Space News reported March 2019 that the director of NASA’s Marshall Space Flight Center said 05 March 2019 that the agency is “reassessing” the 2020 launch date for the first flight of its Space Launch System, suggesting that the mission may face further delays. Singer said the launch readiness date for Exploration Mission (EM) 1 is still in 2020, but did not give a more precise estimate of the date even as NASA reviews possible changes to it. “We do know that we are reassessing those dates to see if that date will work, based on making sure we have the vehicle ready, and ready to go fly safely,” she said. “We are assessing that date. Our launch readiness date is still 2020, and we’re doing everything within our power to make sure that we support that.”

Guy Norris writing in Aviation Week & Space Technology Aug 23, 2019 reported that "Contractors for NASA’s Space Launch System (SLS) heavy-lift rocket indicate the agency’s decision to put the core stage through a “green run” full-scale ground test means first launch is more likely in 2021 as they enter a final phase of integrated structures, engines and systems testing. Although NASA is still officially targeting late 2020 for the SLS debut in the Artemis 1 test mission, the agency is widely expected to acknowledge the slide as part of the outcome of an ongoing review associated with recent leadership changes in its exploration programs..."

  1. New Glenn is dependent on Jeff Bezos giving $1 billion of his personal funds each year. Note that Bill Gates pivoted away from tech when Melinda wanted to cure malaria in Africa. Blue has never flown any rocket to orbit, and has never flown the BE-4 engines at all.
  2. Vulcan is more stable in development, but it is much less capable than SLS, and is also dependent on the BE-4 engines from Blue Origin. If Blue has a big corporate shake-up, Vulcan will need to restart with new engines.
  3. SpaceX keeps changing the number of engines and the fundamental material of the Super Heavy/Starship. It is very late in the game to be scrambling so much. And the cost to operate a launcher with 31 engines will be far higher than one with 7 engines such as the New Glenn. It may fail financially, even if it clears the funding and technical hurdles of development.
The other available launchers were the Delta IV and the Falcon (Heavy) with Dragon and Boeing Starliner for manned missions.

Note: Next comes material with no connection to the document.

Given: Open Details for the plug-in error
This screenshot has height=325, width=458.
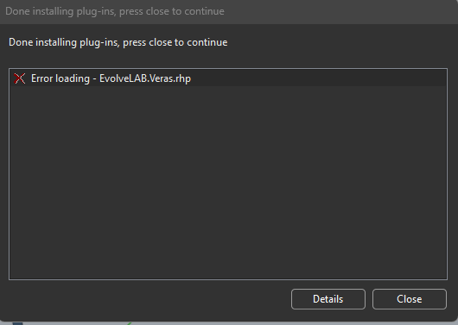Looking at the screenshot, I should pyautogui.click(x=328, y=299).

NASA's deep space exploration rocket built by Boeing briefly ignited all four engines of its core stage for the first time on 16 January 2021y, cutting short a crucial test to advance the years-delayed U.S. government program to return humans to the moon in the next few years. Mounted in a test facility at NASA’s Stennis Space Center in Mississippi, the Space Launch System’s (SLS) 212-foot tall core stage roared to life at 4:27 p.m. local time (2227 GMT) for just over a minute — well short of the roughly four minutes engineers needed to stay on track for the rocket's first launch in November. "Today was a good day," NASA administrator Jim Bridenstine said at a press conference after the test, adding "we got lots of data that we're going to be able to sort through" to determine if a another test is needed and whether a November 2021 debut launch date is still possible. The expendable super heavy-lift SLS is three years behind schedule and nearly $3 billion over budget.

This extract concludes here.